I think that the market kind of froze itself with some version of '1).' With the Federal regulators and bank managers all pretending that the banks hold assets that are worth roughly what the banks said they were worth a year ago.
'3)' is the 'market solution' As I understand it, if the government required banks to report the asset:debt ratio based on the market value of their securities, all the major banks (at least their commercial and retail bank divisions) would be legally insolvent.
I think the Feds are trying to move the banks to some version of '2).' But the mortgage-backed securities aren't necessarily directly traced to individual mortgages, so it's hard to reassess them. And in today's real estate market, they are probably looking at a 20-30% markdown of even the best of these securities. More for the bad ones. Which would still leave many banks officially insolvent.

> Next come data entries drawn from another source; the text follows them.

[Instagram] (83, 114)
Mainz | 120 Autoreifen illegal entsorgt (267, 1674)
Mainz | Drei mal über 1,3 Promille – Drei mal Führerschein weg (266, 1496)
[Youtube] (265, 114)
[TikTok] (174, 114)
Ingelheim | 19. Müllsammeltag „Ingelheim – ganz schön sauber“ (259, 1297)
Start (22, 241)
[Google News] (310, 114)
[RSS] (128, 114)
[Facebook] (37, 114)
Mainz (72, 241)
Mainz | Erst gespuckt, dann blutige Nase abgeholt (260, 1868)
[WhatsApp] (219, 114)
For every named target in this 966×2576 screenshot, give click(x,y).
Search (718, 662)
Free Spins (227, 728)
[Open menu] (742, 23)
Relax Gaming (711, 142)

Now many people believe that this downturn is 'temporary' or that it is a dime-store recession. Just a bit of panic caused by politicians and the media. That the underlying economy is strong. If you believe that, there is a case to be made for propping up the banks for the few months or one year needed to see housing values rebound. Because as the housing values come back to their 2007 levels, the banks mortgage-backed securities will come back up as well. And the debt:asset ration will suddenly improve for many banks - maybe for most of those that appear insolvent today. The Feds just have to prop them up until the housing market recovers while lowering interest rates and provide tax credits to try to generate more buying. And the few trillion lost during that year of propping up could be recovered by a strong and growing economy.

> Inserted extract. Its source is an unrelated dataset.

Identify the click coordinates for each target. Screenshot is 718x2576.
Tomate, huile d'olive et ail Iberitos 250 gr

But, if you believe that we are seeing a housing bubble collapse, as I do, then housing prices won't "recover." A housing "bubble" means that house prices were run up above their "real" value by artificial demand caused by such things as interest-only loans, sub-prime loans, and house 'flippers.' What we are seeing is housing return to "real" values (of course there will probably be some overshoot and some small recovery from that). So playing a waiting game with the banks is a losing proposition - you can't keep them afloat long enough for prices to recover because housing prices are not going to recover. (Eventually, inflation will increase the price but that's not an increase in value).

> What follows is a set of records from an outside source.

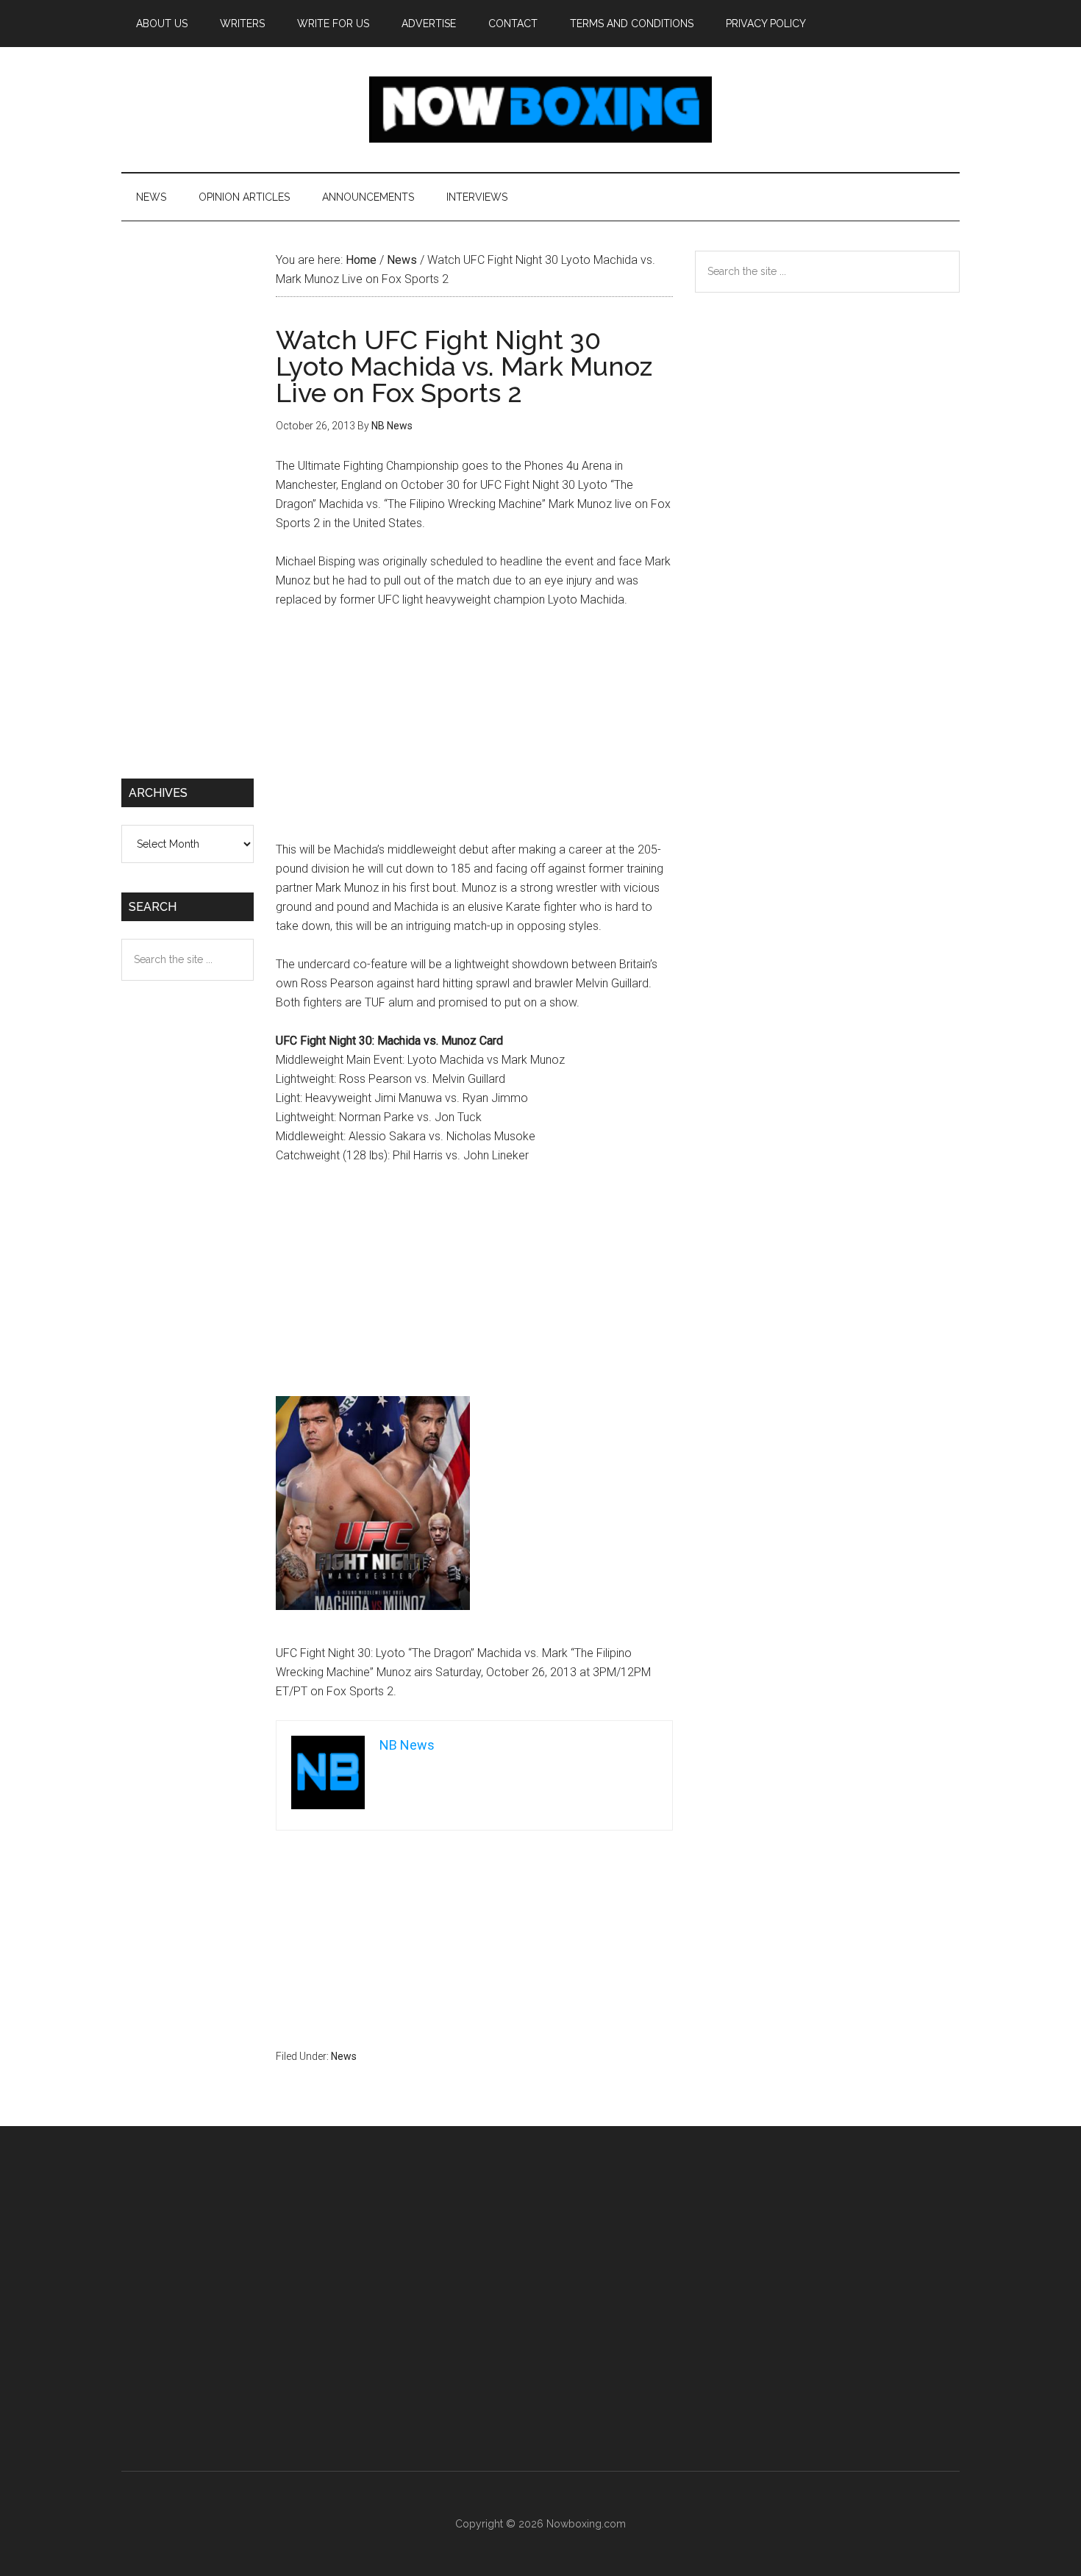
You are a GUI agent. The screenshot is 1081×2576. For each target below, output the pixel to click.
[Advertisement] (474, 731)
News (344, 2056)
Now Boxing (540, 109)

From what I can see of the Fed policy, they are trying to play the "prop the banks up until housing prices recover" game. From my point of view, that means that the Feds are trying to "reinflate" a housing bubble. They are trying to put the economy back on the same track it was on for the first half of this decade but we already know where that track leads!
As for the stock market, because most home owners are losing home equity at an alarming rate, they are reluctant to add new debt. They too have a debt:asset ratio even if it is just a subconscious tally. As their major asset declines, they move to eliminate debt until that ratio is back in their comfort zone. So spending will decline which means that corporate earnings will decline which means that the stock market will decline - above and beyond the declines due to the uncertainty surrounding the banks and GM.
The Feds cannot stop the housing decline because it is an adjustment of the housing bubble. Therefore they cannot stop the credit crunch because banks have to build cash to adjust their debt:asset ratios. Therefore the only good the Feds can do is to take down the 'losers' as cleanly as possible. A good clean amputation.